══ THE DATA

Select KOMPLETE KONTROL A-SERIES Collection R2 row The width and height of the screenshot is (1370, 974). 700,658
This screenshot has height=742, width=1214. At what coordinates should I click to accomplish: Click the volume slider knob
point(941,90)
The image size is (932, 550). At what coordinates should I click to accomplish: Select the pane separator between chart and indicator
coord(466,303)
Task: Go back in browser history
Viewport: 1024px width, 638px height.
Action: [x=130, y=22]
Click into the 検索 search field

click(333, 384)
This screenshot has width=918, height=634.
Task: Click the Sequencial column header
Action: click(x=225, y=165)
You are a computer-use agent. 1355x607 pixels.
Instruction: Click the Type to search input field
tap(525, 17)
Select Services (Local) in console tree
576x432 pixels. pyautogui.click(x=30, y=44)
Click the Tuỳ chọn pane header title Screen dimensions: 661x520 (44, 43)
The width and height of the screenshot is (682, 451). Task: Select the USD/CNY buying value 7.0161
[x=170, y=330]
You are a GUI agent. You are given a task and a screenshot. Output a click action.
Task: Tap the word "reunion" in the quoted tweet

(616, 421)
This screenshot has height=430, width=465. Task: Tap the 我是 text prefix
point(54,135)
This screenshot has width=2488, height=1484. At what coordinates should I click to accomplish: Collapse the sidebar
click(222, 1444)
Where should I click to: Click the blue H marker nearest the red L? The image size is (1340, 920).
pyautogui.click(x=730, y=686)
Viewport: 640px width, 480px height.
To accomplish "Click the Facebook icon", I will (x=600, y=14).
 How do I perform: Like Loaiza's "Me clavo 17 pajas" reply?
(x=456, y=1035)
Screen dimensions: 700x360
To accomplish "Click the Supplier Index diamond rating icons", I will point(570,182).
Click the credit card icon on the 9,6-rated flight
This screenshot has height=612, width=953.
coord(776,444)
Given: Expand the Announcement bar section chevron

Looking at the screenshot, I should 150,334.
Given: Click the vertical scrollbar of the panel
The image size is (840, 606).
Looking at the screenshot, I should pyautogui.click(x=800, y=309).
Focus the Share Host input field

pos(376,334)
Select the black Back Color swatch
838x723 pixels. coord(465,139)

════

EXERCISE DIRECTIONS: Repeat exactly the lines from the one containing "This screenshot has width=2488, height=1484." through the last line of the records above, both included, and nothing else.

TASK OUTPUT:
This screenshot has width=2488, height=1484. At what coordinates should I click to accomplish: Collapse the sidebar
click(222, 1444)
Where should I click to: Click the blue H marker nearest the red L? The image size is (1340, 920).
pyautogui.click(x=730, y=686)
Viewport: 640px width, 480px height.
To accomplish "Click the Facebook icon", I will (x=600, y=14).
 How do I perform: Like Loaiza's "Me clavo 17 pajas" reply?
(x=456, y=1035)
Screen dimensions: 700x360
To accomplish "Click the Supplier Index diamond rating icons", I will point(570,182).
Click the credit card icon on the 9,6-rated flight
This screenshot has height=612, width=953.
coord(776,444)
Given: Expand the Announcement bar section chevron

Looking at the screenshot, I should 150,334.
Given: Click the vertical scrollbar of the panel
The image size is (840, 606).
Looking at the screenshot, I should pyautogui.click(x=800, y=309).
Focus the Share Host input field

pos(376,334)
Select the black Back Color swatch
838x723 pixels. coord(465,139)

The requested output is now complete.